Collected data entries:

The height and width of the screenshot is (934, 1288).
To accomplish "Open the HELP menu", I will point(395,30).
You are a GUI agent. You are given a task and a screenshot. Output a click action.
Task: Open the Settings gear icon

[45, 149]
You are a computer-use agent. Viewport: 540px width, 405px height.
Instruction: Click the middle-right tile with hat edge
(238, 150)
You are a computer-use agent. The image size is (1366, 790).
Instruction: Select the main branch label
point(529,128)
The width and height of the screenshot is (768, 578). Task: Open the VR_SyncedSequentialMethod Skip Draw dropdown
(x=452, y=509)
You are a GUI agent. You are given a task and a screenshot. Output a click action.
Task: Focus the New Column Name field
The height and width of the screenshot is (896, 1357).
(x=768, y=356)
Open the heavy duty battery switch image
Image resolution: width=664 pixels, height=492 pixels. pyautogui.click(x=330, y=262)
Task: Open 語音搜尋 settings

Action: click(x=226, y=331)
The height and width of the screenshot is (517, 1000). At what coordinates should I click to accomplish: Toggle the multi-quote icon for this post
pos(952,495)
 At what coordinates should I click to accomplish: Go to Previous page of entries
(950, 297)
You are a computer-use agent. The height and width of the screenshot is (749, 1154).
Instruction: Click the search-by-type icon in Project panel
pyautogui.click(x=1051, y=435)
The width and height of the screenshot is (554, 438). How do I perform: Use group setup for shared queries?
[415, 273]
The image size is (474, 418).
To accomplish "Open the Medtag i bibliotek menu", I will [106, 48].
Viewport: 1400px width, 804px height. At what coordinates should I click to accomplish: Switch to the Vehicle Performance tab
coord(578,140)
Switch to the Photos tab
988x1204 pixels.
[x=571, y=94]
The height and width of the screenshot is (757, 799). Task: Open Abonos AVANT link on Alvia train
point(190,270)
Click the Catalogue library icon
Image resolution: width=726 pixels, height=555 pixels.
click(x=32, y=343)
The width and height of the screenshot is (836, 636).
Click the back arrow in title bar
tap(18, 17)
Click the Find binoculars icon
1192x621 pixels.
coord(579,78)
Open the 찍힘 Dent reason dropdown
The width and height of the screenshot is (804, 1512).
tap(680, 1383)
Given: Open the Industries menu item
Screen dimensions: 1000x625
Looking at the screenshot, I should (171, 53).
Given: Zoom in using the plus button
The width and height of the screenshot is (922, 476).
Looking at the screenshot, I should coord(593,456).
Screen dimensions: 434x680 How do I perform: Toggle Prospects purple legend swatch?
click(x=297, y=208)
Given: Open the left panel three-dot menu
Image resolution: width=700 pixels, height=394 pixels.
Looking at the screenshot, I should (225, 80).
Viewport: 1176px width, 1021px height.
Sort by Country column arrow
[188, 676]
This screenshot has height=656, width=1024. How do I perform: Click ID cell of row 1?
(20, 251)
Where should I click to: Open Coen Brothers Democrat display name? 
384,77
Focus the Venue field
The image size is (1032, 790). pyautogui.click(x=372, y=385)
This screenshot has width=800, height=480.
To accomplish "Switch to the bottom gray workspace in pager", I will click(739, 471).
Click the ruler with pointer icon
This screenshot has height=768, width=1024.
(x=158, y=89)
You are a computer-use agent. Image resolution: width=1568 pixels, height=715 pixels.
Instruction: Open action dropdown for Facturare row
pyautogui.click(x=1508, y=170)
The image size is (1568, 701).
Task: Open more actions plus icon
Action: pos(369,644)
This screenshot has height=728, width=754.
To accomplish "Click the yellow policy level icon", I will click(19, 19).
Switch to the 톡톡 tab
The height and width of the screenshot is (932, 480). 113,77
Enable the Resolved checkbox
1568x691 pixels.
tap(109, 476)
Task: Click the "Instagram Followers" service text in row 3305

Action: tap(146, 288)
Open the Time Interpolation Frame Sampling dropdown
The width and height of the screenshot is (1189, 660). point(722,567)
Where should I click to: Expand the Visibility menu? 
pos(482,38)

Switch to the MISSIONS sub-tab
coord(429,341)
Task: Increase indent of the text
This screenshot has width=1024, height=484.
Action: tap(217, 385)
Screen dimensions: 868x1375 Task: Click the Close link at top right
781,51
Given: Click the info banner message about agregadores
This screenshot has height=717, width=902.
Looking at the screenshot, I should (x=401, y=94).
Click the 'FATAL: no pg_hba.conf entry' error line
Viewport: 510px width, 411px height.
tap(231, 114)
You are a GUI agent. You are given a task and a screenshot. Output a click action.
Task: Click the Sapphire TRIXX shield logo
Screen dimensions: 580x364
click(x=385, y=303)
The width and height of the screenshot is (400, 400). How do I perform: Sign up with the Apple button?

DIRECTIONS FOR THIS TASK:
Wherever the line holding "You are a computer-use agent. Image" falls in the entries above, copy exactly from it through the line holding "This screenshot has height=728, width=754.", inclusive, and add nothing.

ANSWER SECTION:
You are a computer-use agent. Image resolution: width=1568 pixels, height=715 pixels.
Instruction: Open action dropdown for Facturare row
pyautogui.click(x=1508, y=170)
The image size is (1568, 701).
Task: Open more actions plus icon
Action: pos(369,644)
This screenshot has height=728, width=754.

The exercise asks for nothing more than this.